Closed reith closed 10 years ago

reith commented 10 years ago

libjalali uses two different conventions for naming months and weekdays simultaneously. In jtime.c I see month names as in Iranian calendar but weekdays named as Gregorian or Iranian when specified by fa prefix or suffix.

Operations dealing with implicit representation format, e.g. jasctime() or jstrftime's '%c' directive indicating preferred format, elect Gregorian weekday names but Iranian month names. This is counter-intuitive. I doubt it be even possible to get Gregorian month name by jstrftime with custom directives, so weekdays probably should be named similarly.
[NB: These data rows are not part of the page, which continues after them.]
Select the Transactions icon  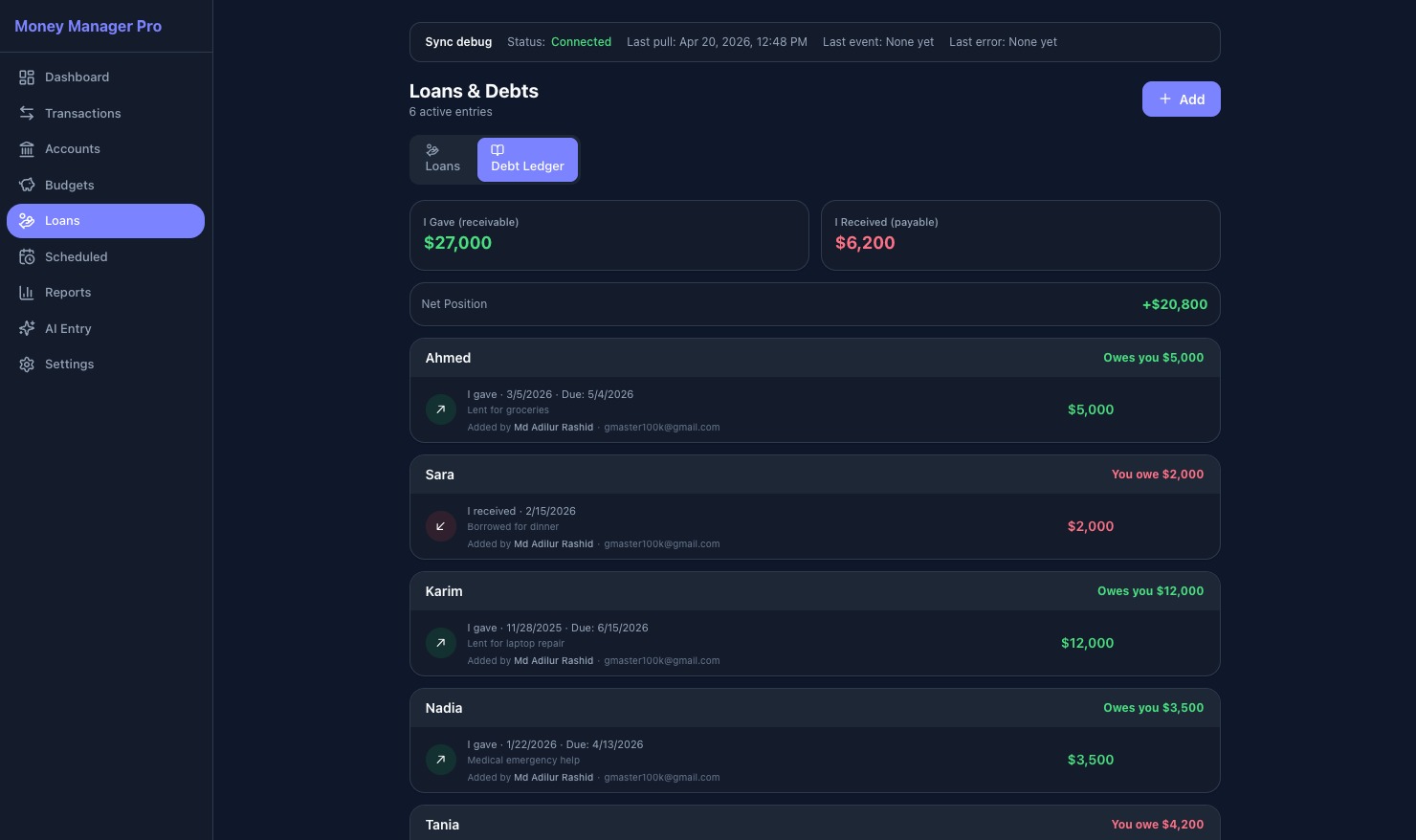point(27,113)
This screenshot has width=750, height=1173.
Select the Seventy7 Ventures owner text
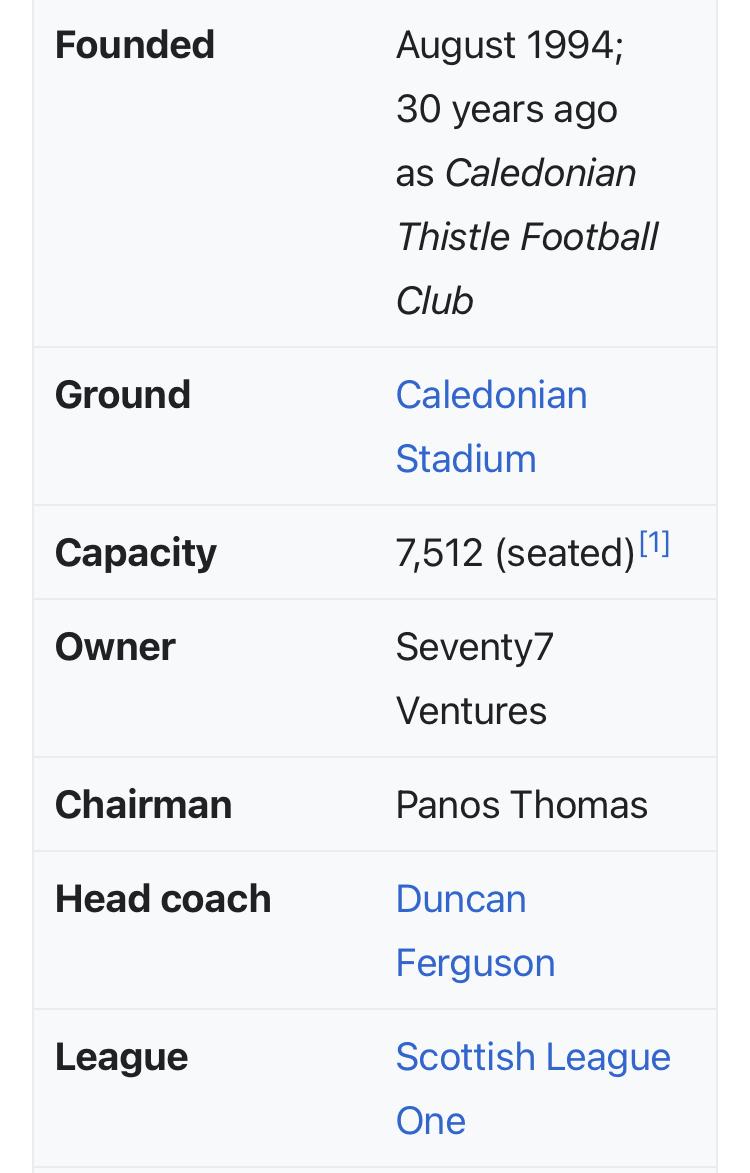point(475,679)
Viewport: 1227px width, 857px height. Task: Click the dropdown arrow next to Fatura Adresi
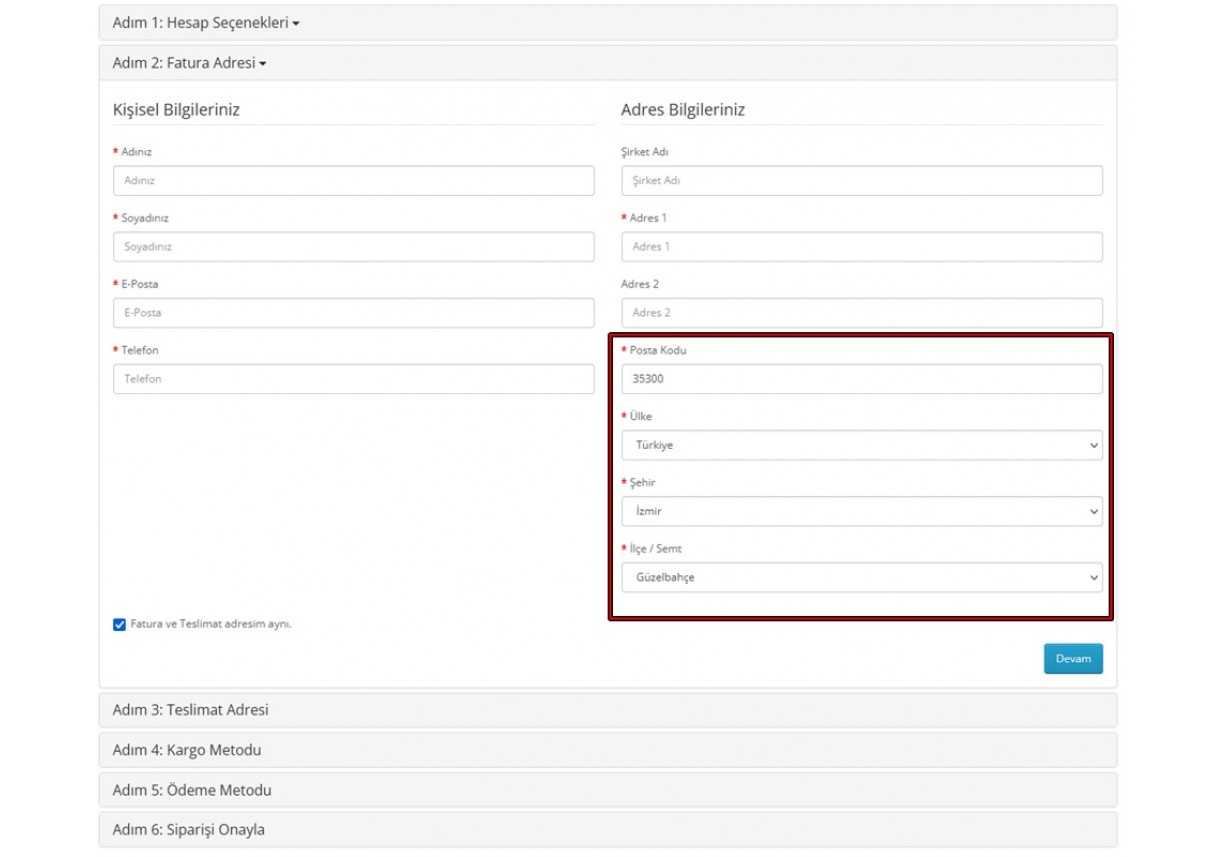[264, 63]
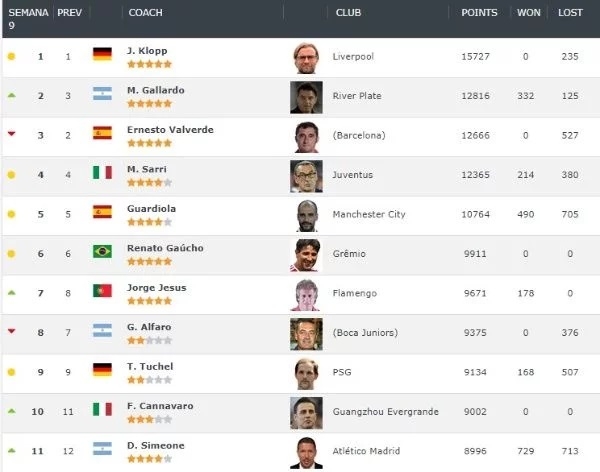600x472 pixels.
Task: Sort table by POINTS column header
Action: click(479, 13)
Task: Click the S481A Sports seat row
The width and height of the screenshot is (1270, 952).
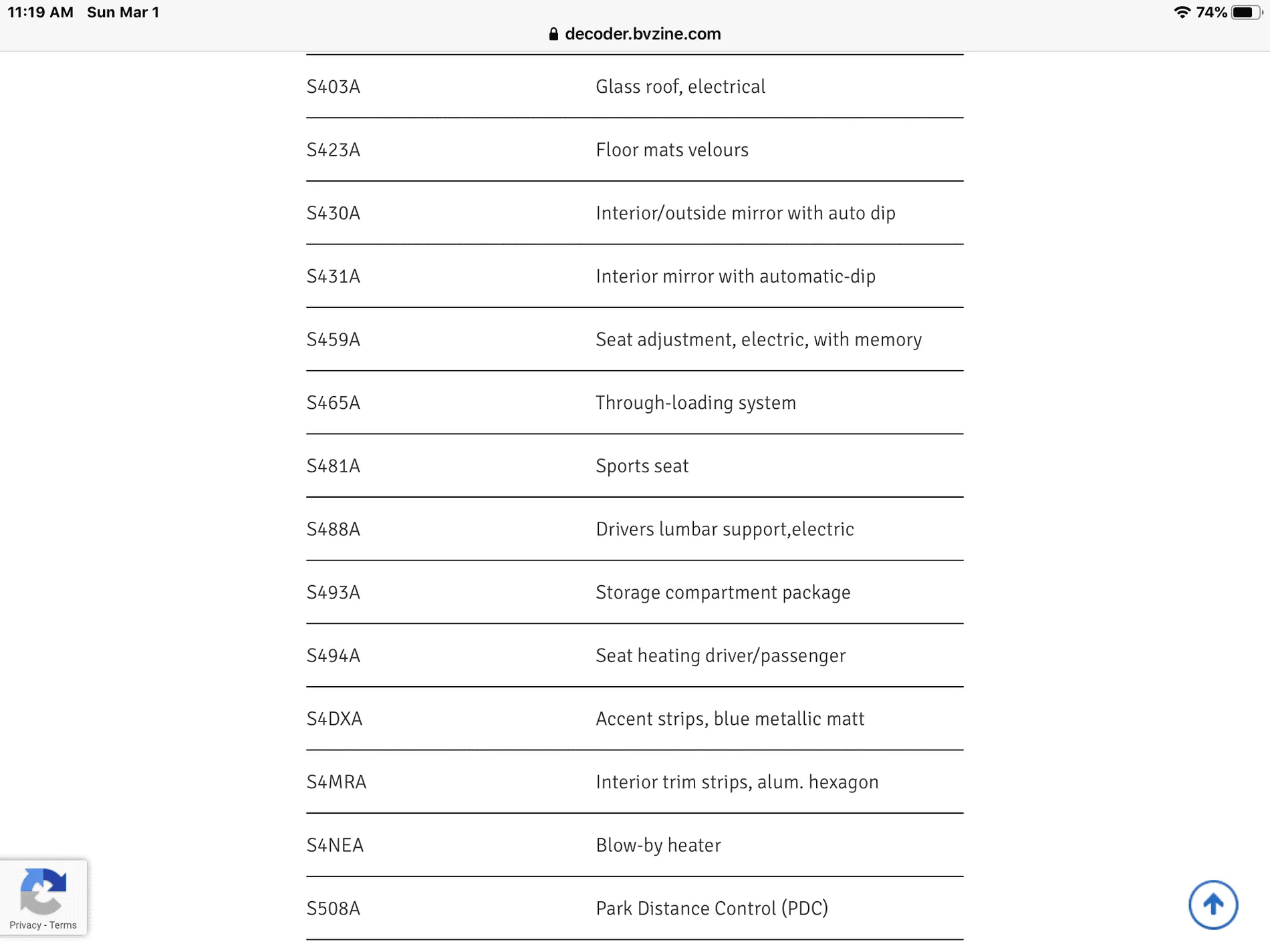Action: pos(635,466)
ashkang commented 10 years ago

Operations dealing with implicit representation format, e.g. jasctime() or jstrftime's '%c' directive indicating preferred format, elect Gregorian weekday names but Iranian month names.

You're right. %c directive must show Farsi weekday names instead of Gregorian and this is a bug. However, it is not currently possible to get Gregorian month names from libjalali, since there are no one-to-one mapping between them. January is by no means related to say Dey or Farvardin, but Saturday is Shanbeh from every perspective. When we're talking about the Gregorian month name of a given Jalali date, it has no meaning unless we're talking about date conversion. You have to convert a Jalali date to it's Gregorian representation first. But speaking of Gregorian weekday names still makes sense even without converting anything. I had some idea to bring Gregorian side by side with their Jalali representations in jcal, but as far as the library is concerned, I think conversion to Gregorian or vice-versa is another matter which at the moment can be easily achieved using libjalali and libc <time.h> family of functions. If we consider this as the whole map for date conversion: Jalali <--> time_t <--> Gregorian then libjalali is only responsible for this part: Jalali <--> time_t, whereas libc's mktime() family of functions is responsible for the other part: time_t <--> Gregorian. If you think we're talking about two distinct subjects, please elaborate and pinpoint the problem further with more details and examples. I have to admit that general definition for libjalali is quite vague and ambiguous.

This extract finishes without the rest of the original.